RECORDS >>
- - - - -

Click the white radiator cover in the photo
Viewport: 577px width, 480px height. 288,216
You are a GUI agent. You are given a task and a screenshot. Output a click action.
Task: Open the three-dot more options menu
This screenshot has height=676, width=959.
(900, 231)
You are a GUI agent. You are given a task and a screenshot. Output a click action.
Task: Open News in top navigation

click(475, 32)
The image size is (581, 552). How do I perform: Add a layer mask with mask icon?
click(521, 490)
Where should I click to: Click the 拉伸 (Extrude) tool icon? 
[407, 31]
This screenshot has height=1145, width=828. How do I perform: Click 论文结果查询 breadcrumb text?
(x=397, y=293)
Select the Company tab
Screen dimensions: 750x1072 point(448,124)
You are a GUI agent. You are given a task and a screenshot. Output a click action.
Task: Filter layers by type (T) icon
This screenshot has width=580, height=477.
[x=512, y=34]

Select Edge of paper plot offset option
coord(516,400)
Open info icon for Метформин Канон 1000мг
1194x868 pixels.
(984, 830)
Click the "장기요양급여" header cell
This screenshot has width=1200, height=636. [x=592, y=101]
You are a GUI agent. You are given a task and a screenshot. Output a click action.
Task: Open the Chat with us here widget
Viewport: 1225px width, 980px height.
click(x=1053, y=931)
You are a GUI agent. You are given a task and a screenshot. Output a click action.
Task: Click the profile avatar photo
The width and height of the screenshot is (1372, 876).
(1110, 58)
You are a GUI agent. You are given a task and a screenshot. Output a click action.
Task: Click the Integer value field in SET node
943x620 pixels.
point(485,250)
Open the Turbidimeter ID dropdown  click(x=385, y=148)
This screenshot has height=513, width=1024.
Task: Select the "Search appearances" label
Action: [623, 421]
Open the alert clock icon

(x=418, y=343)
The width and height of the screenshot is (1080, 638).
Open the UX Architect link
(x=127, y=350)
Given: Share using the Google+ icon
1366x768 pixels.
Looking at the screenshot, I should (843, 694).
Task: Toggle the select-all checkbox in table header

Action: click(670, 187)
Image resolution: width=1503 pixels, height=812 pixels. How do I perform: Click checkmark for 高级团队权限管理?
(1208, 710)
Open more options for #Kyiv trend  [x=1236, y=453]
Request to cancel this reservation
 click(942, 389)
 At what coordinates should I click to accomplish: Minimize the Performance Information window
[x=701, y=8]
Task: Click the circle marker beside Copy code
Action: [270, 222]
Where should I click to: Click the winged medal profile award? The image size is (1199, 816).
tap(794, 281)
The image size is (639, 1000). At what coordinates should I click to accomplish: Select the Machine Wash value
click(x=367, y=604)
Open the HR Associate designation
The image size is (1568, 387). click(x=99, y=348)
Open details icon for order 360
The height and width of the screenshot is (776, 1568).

- - - - -

WORK ITEM >> Give back the entries exactly. Omit none of them.

SOLUTION TO THIS EXERCISE >>
Click the white radiator cover in the photo
Viewport: 577px width, 480px height. 288,216
You are a GUI agent. You are given a task and a screenshot. Output a click action.
Task: Open the three-dot more options menu
This screenshot has height=676, width=959.
(900, 231)
You are a GUI agent. You are given a task and a screenshot. Output a click action.
Task: Open News in top navigation

click(475, 32)
The image size is (581, 552). How do I perform: Add a layer mask with mask icon?
click(521, 490)
Where should I click to: Click the 拉伸 (Extrude) tool icon? 
[407, 31]
This screenshot has height=1145, width=828. How do I perform: Click 论文结果查询 breadcrumb text?
(x=397, y=293)
Select the Company tab
Screen dimensions: 750x1072 point(448,124)
You are a GUI agent. You are given a task and a screenshot. Output a click action.
Task: Filter layers by type (T) icon
This screenshot has width=580, height=477.
[x=512, y=34]

Select Edge of paper plot offset option
coord(516,400)
Open info icon for Метформин Канон 1000мг
1194x868 pixels.
(984, 830)
Click the "장기요양급여" header cell
This screenshot has width=1200, height=636. [x=592, y=101]
You are a GUI agent. You are given a task and a screenshot. Output a click action.
Task: Open the Chat with us here widget
Viewport: 1225px width, 980px height.
click(x=1053, y=931)
You are a GUI agent. You are given a task and a screenshot. Output a click action.
Task: Click the profile avatar photo
The width and height of the screenshot is (1372, 876).
(1110, 58)
You are a GUI agent. You are given a task and a screenshot. Output a click action.
Task: Click the Integer value field in SET node
943x620 pixels.
point(485,250)
Open the Turbidimeter ID dropdown  click(x=385, y=148)
This screenshot has height=513, width=1024.
Task: Select the "Search appearances" label
Action: [623, 421]
Open the alert clock icon

(x=418, y=343)
The width and height of the screenshot is (1080, 638).
Open the UX Architect link
(x=127, y=350)
Given: Share using the Google+ icon
1366x768 pixels.
Looking at the screenshot, I should (843, 694).
Task: Toggle the select-all checkbox in table header

Action: click(670, 187)
Image resolution: width=1503 pixels, height=812 pixels. How do I perform: Click checkmark for 高级团队权限管理?
(1208, 710)
Open more options for #Kyiv trend  [x=1236, y=453]
Request to cancel this reservation
 click(942, 389)
 At what coordinates should I click to accomplish: Minimize the Performance Information window
[x=701, y=8]
Task: Click the circle marker beside Copy code
Action: [270, 222]
Where should I click to: Click the winged medal profile award? The image size is (1199, 816).
tap(794, 281)
The image size is (639, 1000). At what coordinates should I click to accomplish: Select the Machine Wash value
click(x=367, y=604)
Open the HR Associate designation
The image size is (1568, 387). click(x=99, y=348)
Open details icon for order 360
The height and width of the screenshot is (776, 1568).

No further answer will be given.